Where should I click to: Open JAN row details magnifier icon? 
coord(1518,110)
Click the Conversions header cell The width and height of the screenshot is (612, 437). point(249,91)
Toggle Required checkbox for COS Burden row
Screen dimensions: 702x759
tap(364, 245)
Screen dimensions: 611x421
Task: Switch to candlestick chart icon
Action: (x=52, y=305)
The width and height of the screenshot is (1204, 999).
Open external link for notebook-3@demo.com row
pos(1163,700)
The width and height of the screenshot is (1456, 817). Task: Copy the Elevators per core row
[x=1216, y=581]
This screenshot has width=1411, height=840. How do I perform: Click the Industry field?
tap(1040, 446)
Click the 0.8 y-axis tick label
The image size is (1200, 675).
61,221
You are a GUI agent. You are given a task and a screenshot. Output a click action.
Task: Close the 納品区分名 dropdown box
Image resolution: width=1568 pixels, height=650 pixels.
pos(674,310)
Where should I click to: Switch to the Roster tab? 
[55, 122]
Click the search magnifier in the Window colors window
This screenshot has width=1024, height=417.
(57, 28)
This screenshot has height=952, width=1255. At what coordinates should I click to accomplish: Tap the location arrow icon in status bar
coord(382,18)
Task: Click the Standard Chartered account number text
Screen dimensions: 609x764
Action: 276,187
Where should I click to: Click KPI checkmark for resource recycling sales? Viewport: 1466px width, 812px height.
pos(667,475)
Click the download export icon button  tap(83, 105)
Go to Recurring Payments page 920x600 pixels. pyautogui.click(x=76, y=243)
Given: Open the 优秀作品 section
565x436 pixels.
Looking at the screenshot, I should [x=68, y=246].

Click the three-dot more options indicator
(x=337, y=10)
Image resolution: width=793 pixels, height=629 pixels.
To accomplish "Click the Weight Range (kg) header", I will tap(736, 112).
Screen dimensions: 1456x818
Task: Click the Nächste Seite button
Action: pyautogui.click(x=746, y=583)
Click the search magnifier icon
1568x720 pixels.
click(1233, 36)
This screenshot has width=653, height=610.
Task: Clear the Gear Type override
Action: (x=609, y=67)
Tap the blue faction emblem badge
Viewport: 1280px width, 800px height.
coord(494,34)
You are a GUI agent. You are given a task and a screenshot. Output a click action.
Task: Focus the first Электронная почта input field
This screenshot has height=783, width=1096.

## PROBLEM STATEMENT
Reproduce all of the entries above verbatim.

## SOLUTION TO THIS PROBLEM
Where should I click to: Open JAN row details magnifier icon? 
coord(1518,110)
Click the Conversions header cell The width and height of the screenshot is (612, 437). point(249,91)
Toggle Required checkbox for COS Burden row
Screen dimensions: 702x759
tap(364, 245)
Screen dimensions: 611x421
Task: Switch to candlestick chart icon
Action: (x=52, y=305)
The width and height of the screenshot is (1204, 999).
Open external link for notebook-3@demo.com row
pos(1163,700)
The width and height of the screenshot is (1456, 817). Task: Copy the Elevators per core row
[x=1216, y=581]
This screenshot has width=1411, height=840. How do I perform: Click the Industry field?
tap(1040, 446)
Click the 0.8 y-axis tick label
The image size is (1200, 675).
61,221
You are a GUI agent. You are given a task and a screenshot. Output a click action.
Task: Close the 納品区分名 dropdown box
Image resolution: width=1568 pixels, height=650 pixels.
pos(674,310)
Where should I click to: Switch to the Roster tab? 
[55, 122]
Click the search magnifier in the Window colors window
This screenshot has width=1024, height=417.
(57, 28)
This screenshot has height=952, width=1255. At what coordinates should I click to accomplish: Tap the location arrow icon in status bar
coord(382,18)
Task: Click the Standard Chartered account number text
Screen dimensions: 609x764
Action: 276,187
Where should I click to: Click KPI checkmark for resource recycling sales? Viewport: 1466px width, 812px height.
pos(667,475)
Click the download export icon button  tap(83, 105)
Go to Recurring Payments page 920x600 pixels. pyautogui.click(x=76, y=243)
Given: Open the 优秀作品 section
565x436 pixels.
Looking at the screenshot, I should [x=68, y=246].

Click the three-dot more options indicator
(x=337, y=10)
Image resolution: width=793 pixels, height=629 pixels.
To accomplish "Click the Weight Range (kg) header", I will tap(736, 112).
Screen dimensions: 1456x818
Task: Click the Nächste Seite button
Action: pyautogui.click(x=746, y=583)
Click the search magnifier icon
1568x720 pixels.
click(1233, 36)
This screenshot has width=653, height=610.
Task: Clear the Gear Type override
Action: (x=609, y=67)
Tap the blue faction emblem badge
Viewport: 1280px width, 800px height.
coord(494,34)
You are a GUI agent. You are given a task and a screenshot. Output a click action.
Task: Focus the first Электронная почта input field
This screenshot has height=783, width=1096.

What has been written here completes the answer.